Raw lines:
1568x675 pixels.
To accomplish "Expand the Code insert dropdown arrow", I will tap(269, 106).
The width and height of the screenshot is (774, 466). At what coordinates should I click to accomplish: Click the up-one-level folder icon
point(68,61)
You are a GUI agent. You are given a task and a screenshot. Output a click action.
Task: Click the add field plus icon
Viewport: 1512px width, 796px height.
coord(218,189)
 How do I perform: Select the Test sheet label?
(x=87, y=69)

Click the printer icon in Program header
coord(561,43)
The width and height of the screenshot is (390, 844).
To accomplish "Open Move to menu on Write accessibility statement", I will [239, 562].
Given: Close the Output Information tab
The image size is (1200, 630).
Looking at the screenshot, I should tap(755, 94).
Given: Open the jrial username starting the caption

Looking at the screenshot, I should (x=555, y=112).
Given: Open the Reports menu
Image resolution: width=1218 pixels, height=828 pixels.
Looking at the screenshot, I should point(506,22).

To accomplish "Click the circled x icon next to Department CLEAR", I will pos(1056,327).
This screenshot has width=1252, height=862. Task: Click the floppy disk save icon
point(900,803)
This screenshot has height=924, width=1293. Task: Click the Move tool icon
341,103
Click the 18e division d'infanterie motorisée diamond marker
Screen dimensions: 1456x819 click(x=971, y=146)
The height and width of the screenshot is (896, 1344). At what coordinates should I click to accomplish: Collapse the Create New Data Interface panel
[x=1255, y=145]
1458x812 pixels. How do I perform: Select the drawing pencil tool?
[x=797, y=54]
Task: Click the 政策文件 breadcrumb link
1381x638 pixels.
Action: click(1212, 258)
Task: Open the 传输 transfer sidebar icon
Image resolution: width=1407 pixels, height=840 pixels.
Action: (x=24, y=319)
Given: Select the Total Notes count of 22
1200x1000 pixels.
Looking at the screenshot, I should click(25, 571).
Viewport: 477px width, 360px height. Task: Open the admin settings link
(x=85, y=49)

Task brief:
Reproduce every one of the lines above without changing a single character.

Exercise response:
1568x675 pixels.
To accomplish "Expand the Code insert dropdown arrow", I will tap(269, 106).
The width and height of the screenshot is (774, 466). At what coordinates should I click to accomplish: Click the up-one-level folder icon
point(68,61)
You are a GUI agent. You are given a task and a screenshot. Output a click action.
Task: Click the add field plus icon
Viewport: 1512px width, 796px height.
coord(218,189)
 How do I perform: Select the Test sheet label?
(x=87, y=69)

Click the printer icon in Program header
coord(561,43)
The width and height of the screenshot is (390, 844).
To accomplish "Open Move to menu on Write accessibility statement", I will [239, 562].
Given: Close the Output Information tab
The image size is (1200, 630).
Looking at the screenshot, I should tap(755, 94).
Given: Open the jrial username starting the caption

Looking at the screenshot, I should (x=555, y=112).
Given: Open the Reports menu
Image resolution: width=1218 pixels, height=828 pixels.
Looking at the screenshot, I should point(506,22).

To accomplish "Click the circled x icon next to Department CLEAR", I will pos(1056,327).
This screenshot has width=1252, height=862. Task: Click the floppy disk save icon
point(900,803)
This screenshot has height=924, width=1293. Task: Click the Move tool icon
341,103
Click the 18e division d'infanterie motorisée diamond marker
Screen dimensions: 1456x819 click(x=971, y=146)
The height and width of the screenshot is (896, 1344). At what coordinates should I click to accomplish: Collapse the Create New Data Interface panel
[x=1255, y=145]
1458x812 pixels. How do I perform: Select the drawing pencil tool?
[x=797, y=54]
Task: Click the 政策文件 breadcrumb link
1381x638 pixels.
Action: click(1212, 258)
Task: Open the 传输 transfer sidebar icon
Image resolution: width=1407 pixels, height=840 pixels.
Action: (x=24, y=319)
Given: Select the Total Notes count of 22
1200x1000 pixels.
Looking at the screenshot, I should click(25, 571).
Viewport: 477px width, 360px height. Task: Open the admin settings link
(x=85, y=49)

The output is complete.